* **WORK REQUEST**
Return exactly the lines of the records below, starting at the line that contains "Instruction: Select radio" and ending at the line that contains "Given: Select the Now ranking data point", with both of those lines kept.

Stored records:
◆ ◆ ◆ ◆

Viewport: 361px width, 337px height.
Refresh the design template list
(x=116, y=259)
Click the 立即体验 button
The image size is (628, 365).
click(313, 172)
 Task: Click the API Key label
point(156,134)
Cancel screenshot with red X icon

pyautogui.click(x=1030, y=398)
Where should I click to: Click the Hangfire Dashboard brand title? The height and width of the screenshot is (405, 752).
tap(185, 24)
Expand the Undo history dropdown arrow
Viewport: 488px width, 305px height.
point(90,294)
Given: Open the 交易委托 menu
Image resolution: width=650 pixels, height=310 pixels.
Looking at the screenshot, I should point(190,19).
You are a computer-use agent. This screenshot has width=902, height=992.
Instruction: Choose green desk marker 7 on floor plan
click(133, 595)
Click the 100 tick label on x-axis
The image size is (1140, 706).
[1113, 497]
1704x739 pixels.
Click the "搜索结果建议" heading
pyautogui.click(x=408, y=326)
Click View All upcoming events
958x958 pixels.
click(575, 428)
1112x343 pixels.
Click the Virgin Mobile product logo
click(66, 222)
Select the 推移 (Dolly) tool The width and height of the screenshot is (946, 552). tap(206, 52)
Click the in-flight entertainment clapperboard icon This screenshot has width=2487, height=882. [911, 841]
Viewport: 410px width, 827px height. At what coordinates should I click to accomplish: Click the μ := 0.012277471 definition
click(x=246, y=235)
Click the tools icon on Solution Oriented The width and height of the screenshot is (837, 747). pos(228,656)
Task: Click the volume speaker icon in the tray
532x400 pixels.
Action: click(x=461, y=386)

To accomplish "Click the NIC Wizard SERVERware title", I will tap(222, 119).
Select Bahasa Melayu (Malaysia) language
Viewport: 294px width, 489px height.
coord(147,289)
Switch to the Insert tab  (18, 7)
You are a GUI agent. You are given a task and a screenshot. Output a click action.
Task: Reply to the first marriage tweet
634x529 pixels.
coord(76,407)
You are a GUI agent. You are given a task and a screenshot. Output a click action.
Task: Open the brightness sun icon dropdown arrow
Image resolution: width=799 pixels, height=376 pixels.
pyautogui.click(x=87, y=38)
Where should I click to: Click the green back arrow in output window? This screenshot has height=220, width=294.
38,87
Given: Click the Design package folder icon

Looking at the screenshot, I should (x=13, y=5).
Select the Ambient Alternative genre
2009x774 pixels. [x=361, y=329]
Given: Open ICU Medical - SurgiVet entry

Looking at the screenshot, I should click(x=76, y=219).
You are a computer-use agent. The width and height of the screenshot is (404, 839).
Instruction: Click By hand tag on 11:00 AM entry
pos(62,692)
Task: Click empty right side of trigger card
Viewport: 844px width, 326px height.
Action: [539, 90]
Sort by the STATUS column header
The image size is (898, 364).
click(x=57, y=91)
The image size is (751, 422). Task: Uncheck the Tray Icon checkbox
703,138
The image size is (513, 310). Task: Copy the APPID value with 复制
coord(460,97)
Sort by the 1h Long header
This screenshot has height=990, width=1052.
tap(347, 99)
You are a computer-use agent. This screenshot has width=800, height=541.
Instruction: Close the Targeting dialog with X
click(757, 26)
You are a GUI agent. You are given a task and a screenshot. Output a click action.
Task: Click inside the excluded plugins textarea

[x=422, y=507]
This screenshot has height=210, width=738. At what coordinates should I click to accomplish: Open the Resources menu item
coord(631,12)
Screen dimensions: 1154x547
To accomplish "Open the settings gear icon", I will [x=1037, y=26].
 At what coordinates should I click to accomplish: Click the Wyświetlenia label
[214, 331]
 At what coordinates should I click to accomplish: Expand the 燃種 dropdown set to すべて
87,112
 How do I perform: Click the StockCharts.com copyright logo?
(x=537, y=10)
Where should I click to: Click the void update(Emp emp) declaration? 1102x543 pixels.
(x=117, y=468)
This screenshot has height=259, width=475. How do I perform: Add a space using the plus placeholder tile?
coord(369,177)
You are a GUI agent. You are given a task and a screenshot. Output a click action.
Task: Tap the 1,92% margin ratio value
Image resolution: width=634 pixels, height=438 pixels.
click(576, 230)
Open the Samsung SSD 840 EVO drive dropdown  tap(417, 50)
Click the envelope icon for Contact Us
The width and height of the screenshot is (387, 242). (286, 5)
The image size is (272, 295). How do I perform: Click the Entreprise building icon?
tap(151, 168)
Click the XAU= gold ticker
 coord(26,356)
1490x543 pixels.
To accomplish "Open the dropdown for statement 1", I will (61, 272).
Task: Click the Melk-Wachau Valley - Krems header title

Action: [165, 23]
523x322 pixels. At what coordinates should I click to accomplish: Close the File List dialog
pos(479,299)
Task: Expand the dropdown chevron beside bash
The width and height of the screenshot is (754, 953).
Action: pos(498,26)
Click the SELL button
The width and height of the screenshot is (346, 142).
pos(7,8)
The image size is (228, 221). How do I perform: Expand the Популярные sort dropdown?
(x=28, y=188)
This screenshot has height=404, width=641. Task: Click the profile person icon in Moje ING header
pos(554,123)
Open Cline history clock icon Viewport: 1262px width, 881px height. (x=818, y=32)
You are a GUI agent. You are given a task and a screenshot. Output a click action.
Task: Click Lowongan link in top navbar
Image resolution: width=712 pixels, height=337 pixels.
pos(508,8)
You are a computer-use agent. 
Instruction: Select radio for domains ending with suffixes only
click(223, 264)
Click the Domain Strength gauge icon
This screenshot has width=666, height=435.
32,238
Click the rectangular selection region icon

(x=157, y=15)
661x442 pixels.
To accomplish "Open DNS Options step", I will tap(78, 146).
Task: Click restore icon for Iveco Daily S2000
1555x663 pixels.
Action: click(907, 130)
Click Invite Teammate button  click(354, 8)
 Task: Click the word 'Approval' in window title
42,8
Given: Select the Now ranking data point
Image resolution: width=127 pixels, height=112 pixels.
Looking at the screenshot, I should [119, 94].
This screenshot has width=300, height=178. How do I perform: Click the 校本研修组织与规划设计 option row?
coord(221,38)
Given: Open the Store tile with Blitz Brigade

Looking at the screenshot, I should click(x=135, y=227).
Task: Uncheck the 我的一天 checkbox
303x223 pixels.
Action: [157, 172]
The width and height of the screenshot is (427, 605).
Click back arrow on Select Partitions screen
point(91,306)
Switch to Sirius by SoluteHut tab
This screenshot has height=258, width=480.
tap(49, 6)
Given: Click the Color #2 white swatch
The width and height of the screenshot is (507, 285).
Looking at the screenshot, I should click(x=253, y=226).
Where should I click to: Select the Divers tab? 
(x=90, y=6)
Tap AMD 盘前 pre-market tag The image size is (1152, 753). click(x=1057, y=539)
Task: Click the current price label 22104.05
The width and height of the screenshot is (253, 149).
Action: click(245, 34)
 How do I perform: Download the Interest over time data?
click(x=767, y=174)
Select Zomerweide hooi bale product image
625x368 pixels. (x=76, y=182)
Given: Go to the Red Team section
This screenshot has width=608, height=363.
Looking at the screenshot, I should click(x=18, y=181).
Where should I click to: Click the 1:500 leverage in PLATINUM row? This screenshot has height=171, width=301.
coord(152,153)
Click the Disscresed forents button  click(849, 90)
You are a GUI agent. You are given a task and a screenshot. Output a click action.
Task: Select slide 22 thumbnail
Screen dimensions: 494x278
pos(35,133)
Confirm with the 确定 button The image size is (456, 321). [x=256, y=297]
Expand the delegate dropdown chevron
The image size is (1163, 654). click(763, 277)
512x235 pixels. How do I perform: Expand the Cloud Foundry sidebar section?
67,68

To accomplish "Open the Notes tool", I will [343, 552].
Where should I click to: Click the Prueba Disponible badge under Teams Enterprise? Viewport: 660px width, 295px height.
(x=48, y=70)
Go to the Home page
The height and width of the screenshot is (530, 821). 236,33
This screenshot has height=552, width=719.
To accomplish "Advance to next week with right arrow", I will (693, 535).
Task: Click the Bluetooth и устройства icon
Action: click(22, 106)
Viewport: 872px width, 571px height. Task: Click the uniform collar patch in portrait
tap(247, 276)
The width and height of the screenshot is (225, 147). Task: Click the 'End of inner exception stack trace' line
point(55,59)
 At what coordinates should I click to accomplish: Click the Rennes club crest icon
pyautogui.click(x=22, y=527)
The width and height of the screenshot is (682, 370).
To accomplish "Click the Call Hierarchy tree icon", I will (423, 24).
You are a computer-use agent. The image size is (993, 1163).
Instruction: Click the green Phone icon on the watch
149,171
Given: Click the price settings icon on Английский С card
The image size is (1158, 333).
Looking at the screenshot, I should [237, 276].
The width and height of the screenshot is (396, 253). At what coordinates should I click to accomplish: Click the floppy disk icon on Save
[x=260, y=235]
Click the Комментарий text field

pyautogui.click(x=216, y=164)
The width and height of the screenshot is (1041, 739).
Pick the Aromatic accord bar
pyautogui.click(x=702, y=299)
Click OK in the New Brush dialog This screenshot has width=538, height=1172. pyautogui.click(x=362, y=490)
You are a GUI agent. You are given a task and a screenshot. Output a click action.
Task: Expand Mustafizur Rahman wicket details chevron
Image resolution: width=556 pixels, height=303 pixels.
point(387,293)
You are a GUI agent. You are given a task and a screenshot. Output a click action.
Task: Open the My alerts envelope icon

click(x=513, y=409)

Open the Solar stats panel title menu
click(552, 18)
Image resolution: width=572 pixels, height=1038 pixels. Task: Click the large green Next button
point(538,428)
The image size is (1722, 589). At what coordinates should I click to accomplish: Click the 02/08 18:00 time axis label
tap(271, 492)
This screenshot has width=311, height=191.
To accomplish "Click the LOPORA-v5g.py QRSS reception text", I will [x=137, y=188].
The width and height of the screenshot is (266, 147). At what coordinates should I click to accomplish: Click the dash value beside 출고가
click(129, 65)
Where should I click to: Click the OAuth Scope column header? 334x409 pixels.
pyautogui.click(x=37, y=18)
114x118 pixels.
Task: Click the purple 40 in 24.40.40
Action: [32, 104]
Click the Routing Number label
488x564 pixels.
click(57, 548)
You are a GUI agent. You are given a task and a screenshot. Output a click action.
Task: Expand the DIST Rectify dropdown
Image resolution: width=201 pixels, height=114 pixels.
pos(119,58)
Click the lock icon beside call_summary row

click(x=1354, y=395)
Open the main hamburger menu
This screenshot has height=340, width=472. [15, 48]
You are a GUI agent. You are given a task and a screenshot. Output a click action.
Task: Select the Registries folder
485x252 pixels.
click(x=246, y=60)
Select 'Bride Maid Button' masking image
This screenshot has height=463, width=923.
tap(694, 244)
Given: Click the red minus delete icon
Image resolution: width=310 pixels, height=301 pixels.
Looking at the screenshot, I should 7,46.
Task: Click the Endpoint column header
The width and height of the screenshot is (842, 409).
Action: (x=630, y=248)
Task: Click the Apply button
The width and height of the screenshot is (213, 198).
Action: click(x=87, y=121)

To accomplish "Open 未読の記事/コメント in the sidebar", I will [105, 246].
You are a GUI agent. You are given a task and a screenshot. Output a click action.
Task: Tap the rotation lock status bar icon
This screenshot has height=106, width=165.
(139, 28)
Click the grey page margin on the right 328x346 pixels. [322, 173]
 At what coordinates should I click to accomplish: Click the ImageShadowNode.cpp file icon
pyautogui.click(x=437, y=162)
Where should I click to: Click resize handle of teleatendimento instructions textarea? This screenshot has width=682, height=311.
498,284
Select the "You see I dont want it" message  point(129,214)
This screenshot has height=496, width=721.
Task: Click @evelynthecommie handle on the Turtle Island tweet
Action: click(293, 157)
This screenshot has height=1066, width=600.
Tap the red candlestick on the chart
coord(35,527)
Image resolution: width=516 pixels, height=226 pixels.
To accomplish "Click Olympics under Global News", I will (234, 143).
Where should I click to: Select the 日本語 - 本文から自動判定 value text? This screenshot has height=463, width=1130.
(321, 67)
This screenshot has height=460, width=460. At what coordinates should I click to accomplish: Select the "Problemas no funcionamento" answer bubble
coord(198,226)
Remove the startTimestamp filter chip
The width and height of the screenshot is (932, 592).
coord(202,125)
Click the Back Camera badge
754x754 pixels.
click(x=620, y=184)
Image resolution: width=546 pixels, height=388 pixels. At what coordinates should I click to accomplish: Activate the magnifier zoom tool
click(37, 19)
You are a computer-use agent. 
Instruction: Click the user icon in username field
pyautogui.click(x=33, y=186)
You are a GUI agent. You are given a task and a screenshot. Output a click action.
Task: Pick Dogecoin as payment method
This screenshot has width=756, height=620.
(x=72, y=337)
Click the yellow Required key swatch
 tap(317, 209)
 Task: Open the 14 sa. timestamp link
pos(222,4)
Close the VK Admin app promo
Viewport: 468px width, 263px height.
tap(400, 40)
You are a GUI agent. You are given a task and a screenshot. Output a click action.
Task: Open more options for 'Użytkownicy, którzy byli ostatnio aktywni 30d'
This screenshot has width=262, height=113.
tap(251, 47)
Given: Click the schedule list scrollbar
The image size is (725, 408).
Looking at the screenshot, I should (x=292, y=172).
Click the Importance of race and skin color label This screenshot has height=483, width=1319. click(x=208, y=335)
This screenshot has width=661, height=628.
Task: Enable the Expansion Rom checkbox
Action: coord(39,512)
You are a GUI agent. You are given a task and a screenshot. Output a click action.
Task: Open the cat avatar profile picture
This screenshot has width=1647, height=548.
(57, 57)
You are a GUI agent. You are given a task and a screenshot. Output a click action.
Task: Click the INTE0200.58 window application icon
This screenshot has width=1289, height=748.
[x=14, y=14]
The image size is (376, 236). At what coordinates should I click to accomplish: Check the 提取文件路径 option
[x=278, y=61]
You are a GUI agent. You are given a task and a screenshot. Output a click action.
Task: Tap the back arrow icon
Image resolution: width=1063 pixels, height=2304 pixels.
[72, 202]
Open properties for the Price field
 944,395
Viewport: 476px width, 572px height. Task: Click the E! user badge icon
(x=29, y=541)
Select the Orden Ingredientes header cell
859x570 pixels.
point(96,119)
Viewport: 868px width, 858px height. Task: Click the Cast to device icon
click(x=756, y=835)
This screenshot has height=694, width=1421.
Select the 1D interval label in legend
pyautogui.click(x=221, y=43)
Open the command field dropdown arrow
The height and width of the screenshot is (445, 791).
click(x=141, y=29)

◆ ◆ ◆ ◆

* **RESPONSE BELOW**
Instruction: Select radio for domains ending with suffixes only
click(223, 264)
Click the Domain Strength gauge icon
This screenshot has width=666, height=435.
32,238
Click the rectangular selection region icon

(x=157, y=15)
661x442 pixels.
To accomplish "Open DNS Options step", I will tap(78, 146).
Task: Click restore icon for Iveco Daily S2000
1555x663 pixels.
Action: click(907, 130)
Click Invite Teammate button  click(354, 8)
 Task: Click the word 'Approval' in window title
42,8
Given: Select the Now ranking data point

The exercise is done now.